⟨
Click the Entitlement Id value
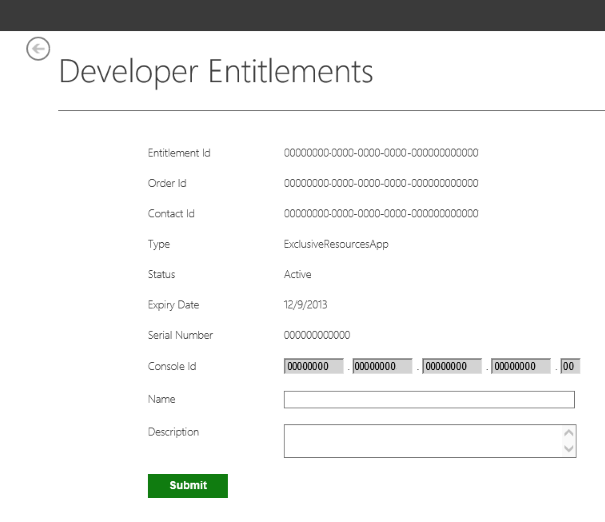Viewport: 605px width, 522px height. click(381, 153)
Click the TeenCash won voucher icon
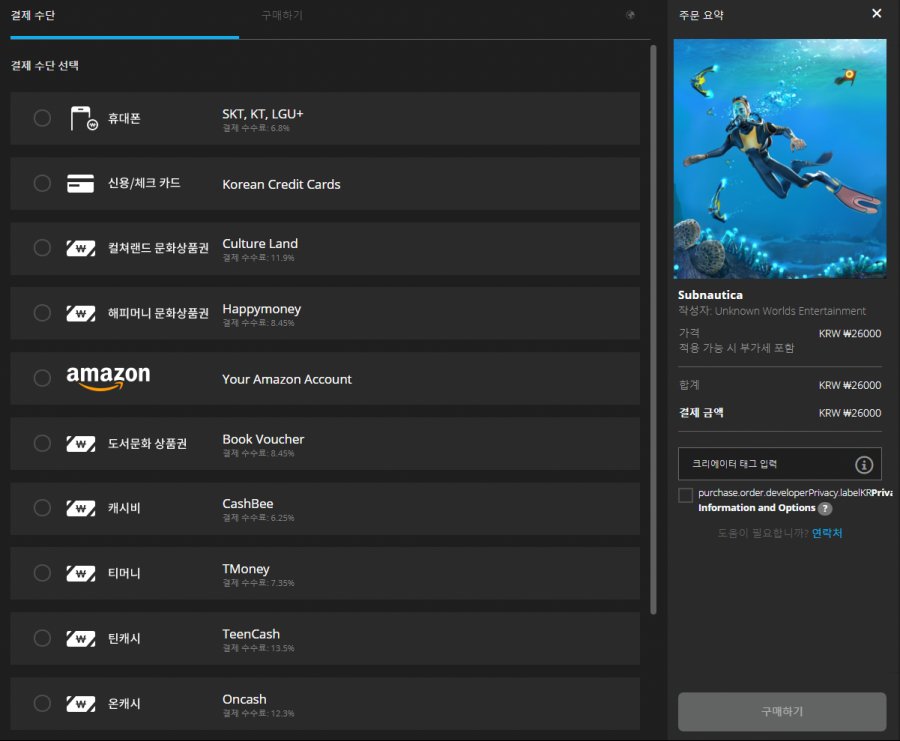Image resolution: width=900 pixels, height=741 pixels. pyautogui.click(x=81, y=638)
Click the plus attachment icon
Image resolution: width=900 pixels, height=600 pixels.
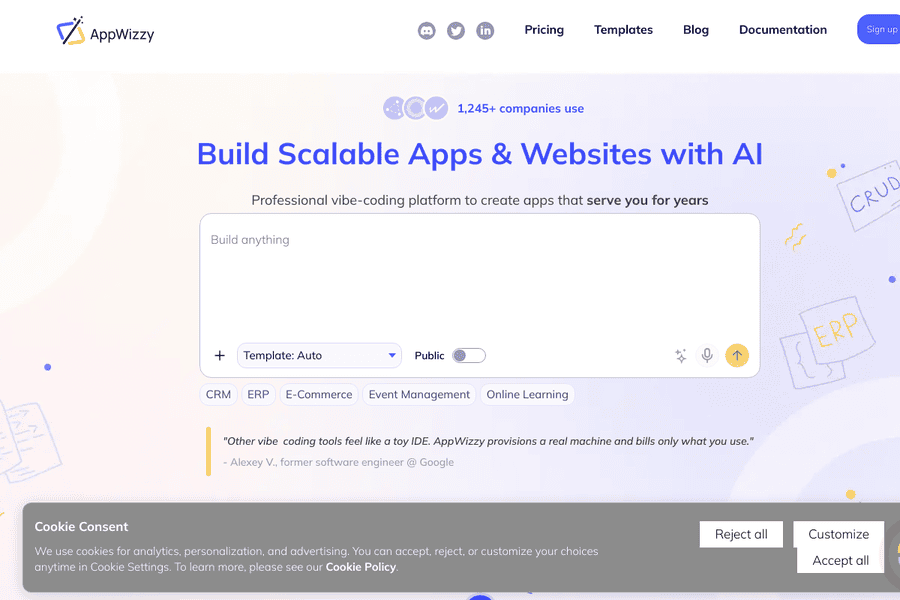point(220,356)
⟩
▸ Activity
The lines from the one containing "Image resolution: width=900 pixels, height=600" through the last line of the entries are to be copied exactly, both ends included, and the pictures are to be omitted.

▸ Response to the exercise
Image resolution: width=900 pixels, height=600 pixels.
point(220,356)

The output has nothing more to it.